By: Raúl Zibechi
Concerned about the sliding of the war initiated in Ukraine into a third world war, the Spanish writer Rafael Poch reflects with arguments that are also valid for Mexico, Central America and the rest of Latin America: It is a historical scandal that in Europe, a recidivist continent in this matter, there are still no signs of a popular movement for peace (https://goo.su/7XesEwk).
I do not pretend that all his arguments, as we shall see, are valid for our continent. But let’s go in parts. He considers that the warmongering drift forces us to question ourselves and to review in detail everything that has happened in Europe in the last 30 years. I believe that the same can be said in Latin America, since today’s wars start even before the war on drugs, which undoubtedly raised aggression against peoples to new levels.
Next, he denounces “the blind disorientation of all that ‘right left’ that supports the shipment of weapons to Ukraine,” because without their help the war would be quite delegitimized. Poch argues that in the case of Europe, the cultural dominance of the United States has been observed in recent decades, just when the superpower is experiencing its greatest decline in history. This argument has global reach, since Yankee culture has penetrated deeply into our left, although they continue to raise an anti-imperialist discourse.
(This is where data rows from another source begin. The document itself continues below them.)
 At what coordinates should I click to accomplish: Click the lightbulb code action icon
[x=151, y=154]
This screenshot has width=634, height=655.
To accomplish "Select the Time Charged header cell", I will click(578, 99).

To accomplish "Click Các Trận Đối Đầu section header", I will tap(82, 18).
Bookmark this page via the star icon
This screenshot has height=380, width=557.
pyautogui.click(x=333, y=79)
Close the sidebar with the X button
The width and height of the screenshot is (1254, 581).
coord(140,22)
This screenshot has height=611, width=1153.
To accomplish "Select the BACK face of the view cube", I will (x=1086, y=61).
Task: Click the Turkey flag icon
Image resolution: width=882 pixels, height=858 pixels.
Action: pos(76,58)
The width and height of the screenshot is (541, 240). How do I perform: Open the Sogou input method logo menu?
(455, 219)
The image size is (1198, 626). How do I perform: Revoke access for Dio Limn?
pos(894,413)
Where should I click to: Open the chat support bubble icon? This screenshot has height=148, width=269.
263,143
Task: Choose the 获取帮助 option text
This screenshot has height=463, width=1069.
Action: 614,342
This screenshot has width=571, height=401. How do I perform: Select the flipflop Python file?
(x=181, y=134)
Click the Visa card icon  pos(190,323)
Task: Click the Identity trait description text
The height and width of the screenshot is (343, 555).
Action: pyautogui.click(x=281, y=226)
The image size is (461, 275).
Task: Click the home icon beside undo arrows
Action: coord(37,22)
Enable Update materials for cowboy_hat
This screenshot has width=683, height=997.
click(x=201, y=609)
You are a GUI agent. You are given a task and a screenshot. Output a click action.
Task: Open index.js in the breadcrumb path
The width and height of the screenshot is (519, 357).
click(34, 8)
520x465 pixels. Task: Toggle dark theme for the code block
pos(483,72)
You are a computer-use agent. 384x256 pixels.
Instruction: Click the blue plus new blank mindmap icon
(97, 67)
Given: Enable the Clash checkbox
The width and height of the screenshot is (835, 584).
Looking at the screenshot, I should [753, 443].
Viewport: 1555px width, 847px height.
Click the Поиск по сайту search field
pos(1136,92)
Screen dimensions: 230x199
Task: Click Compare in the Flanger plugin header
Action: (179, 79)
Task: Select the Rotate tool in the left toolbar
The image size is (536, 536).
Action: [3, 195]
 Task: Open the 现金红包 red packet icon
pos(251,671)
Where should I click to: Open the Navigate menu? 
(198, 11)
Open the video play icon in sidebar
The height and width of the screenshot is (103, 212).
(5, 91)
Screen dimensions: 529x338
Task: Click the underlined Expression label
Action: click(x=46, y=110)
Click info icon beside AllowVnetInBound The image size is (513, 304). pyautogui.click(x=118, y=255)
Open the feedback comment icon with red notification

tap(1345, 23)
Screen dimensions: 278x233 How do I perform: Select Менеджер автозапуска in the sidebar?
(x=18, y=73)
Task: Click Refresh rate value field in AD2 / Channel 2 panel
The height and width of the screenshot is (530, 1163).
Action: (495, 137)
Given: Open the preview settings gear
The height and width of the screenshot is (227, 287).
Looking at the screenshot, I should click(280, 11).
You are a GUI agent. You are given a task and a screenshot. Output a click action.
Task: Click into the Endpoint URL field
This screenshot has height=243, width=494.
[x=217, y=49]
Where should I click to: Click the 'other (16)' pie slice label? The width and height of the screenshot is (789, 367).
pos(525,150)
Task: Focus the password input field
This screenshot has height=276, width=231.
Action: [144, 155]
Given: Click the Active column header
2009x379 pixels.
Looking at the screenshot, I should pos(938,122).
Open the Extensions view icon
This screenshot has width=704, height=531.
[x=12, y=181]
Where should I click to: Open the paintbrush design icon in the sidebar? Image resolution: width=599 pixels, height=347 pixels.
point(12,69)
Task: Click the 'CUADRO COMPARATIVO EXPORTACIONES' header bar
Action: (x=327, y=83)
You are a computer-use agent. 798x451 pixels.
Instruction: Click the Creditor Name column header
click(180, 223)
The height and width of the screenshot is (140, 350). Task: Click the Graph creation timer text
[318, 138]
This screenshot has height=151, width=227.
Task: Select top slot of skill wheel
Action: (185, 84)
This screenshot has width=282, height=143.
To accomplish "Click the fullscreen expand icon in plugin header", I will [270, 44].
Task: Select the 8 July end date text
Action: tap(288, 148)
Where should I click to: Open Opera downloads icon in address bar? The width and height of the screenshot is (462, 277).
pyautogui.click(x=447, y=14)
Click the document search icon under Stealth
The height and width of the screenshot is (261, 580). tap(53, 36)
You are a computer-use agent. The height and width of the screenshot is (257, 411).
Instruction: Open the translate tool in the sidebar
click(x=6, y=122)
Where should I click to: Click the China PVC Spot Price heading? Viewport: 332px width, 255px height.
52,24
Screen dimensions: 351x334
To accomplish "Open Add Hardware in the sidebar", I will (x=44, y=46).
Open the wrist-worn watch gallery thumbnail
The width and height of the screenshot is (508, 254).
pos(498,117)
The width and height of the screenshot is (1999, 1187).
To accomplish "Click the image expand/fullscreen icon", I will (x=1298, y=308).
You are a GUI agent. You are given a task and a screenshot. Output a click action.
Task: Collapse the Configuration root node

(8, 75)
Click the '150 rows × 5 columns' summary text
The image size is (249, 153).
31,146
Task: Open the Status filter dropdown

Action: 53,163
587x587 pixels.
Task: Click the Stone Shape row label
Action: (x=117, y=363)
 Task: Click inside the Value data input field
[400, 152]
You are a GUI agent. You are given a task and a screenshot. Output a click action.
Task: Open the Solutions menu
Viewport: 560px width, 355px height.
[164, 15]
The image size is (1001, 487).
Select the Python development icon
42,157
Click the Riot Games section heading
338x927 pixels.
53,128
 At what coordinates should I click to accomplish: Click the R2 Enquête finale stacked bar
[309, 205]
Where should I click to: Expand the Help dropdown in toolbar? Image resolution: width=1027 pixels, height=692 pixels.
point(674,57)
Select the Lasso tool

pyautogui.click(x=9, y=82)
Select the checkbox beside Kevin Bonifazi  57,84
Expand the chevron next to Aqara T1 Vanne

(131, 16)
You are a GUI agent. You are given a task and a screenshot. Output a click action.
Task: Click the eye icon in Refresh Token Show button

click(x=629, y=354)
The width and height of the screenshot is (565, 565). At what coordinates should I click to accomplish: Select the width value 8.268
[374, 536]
This culture defends, for example, imperialist wars cloaked in fights for freedom and human rights, in addition to criticizing dictatorships and defending gender equality, used as a weapon of war against some nations and not as full rights of all people.
But he also criticizes hegemonic journalism, because it has replaced the rationality of questions about resources and interests, about history, tendencies of dominance and geography, with the simplicity of condemning villains. That is, the question of context, so crudely eliminated from current non-debates, is obscured.
Although Rafael Poch’s 30-year historical review in his column Hacia la tercera (Towards the Third) seems accurate, we should add something that he addresses in a fairly general way when he attacks that right-wing left that, among us, is called progressivism and that governs a good part of the region.

Progressivism and the left have played a significant role in the demobilization and depoliticization of societies. In Europe there is no real anti-fascist movement, although the extreme right governs in Italy, it can be a government in Spain, it advances in Germany and in other countries. Nor was there a movement against Jair Bolsonaro in the Brazilian streets, because the left is betting on the ballot box and believes that the protest scares away votes from the middle classes.
When the peoples took to the streets in phenomenal uprisings (Chile, Colombia, Ecuador, Peru, and now in Jujuy, Argentina), they have done so despite or against progressivism and the leftist parties that, once the flame of protest is extinguished, are preparing to channel it through institutional channels.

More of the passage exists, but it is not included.